Apart from leading dance and music workshops, I alone disarmed a young man I knew, getting him to put his large knife down at a heated moment of retaliation as he stormed in a rage down the street. I pulled a 16-year-old from a burning, stolen car as his friends had left him there injured when they ran from the impending police. This was late at night and I was the only person there, locking up the building when I heard the crash and ran outside to help. Twice, I held young men’s hands and wounds as they bled from knife injuries and waited for the ambulance. Often, I worked with the police to report the thefts and drug sales these young guys were involved in. I am 110-115 lbs and 5’1″ and only know what I know.

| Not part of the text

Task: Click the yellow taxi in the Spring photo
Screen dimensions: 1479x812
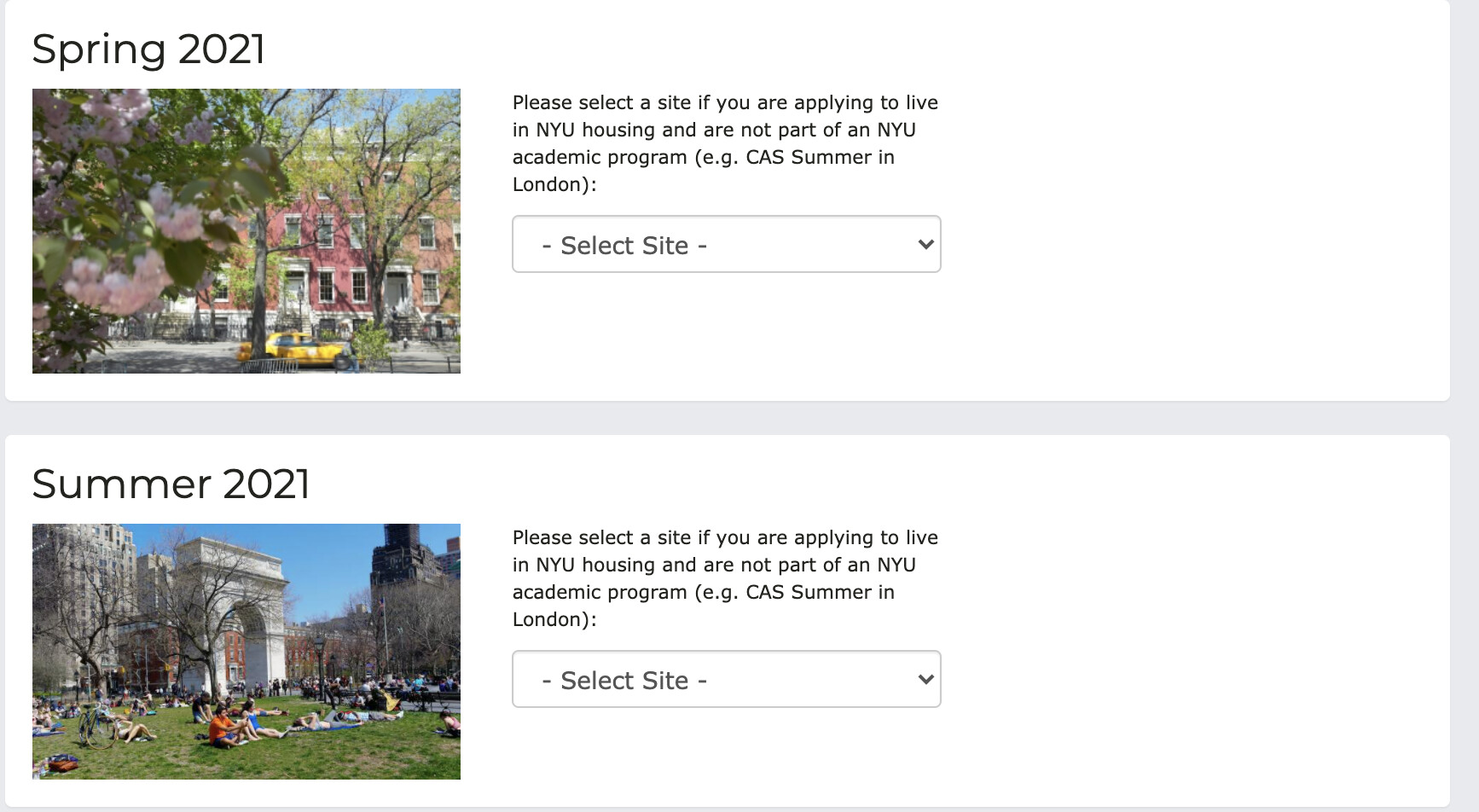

It didn’t matter that I was a White American and these were Muslim South Asian/Arab young men, and this was the aftermath of September 11th. Well, it did matter in one big sense: we trusted one other enough to listen and learn from one another about race and religion and theories on both ends. The arts did what force could not. We did our jobs barehanded.

255777_10150270132581084_553116_n

London, UK. I’m the lady in the tree.

In Egypt, I led dance workshops at the US Embassy Cairo, collaborated with Egyptian artists on programs for the Children’s Cancer Hospital, and served as a lecturer in dance as a US Fulbright Scholar. In addition, I served as the national coordinator for EducationUSA, the US Department of State’s international education advising and promotion service. In that capacity, I had the unique honor of receiving an award from the Ambassador for innovation and excellence in using technology and personally engaging tools in work with students, scholars, and artists in Egypt, encouraging them to study in the US.

I also learned from Egyptians and was protected by them. During an Anti-American rally, strangers even made me tea. Strengthened borders and bans will not keep Americans as safe as relationships, empathy and trust. All are fostered through the arts. 

I know that in both these circumstances I described above, both in predominantly Muslim communities, I directly and positively shifted people’s perceptions of America. I know I boosted peace and safety between America and other countries. And I did this as an artist… at a fraction of the cost.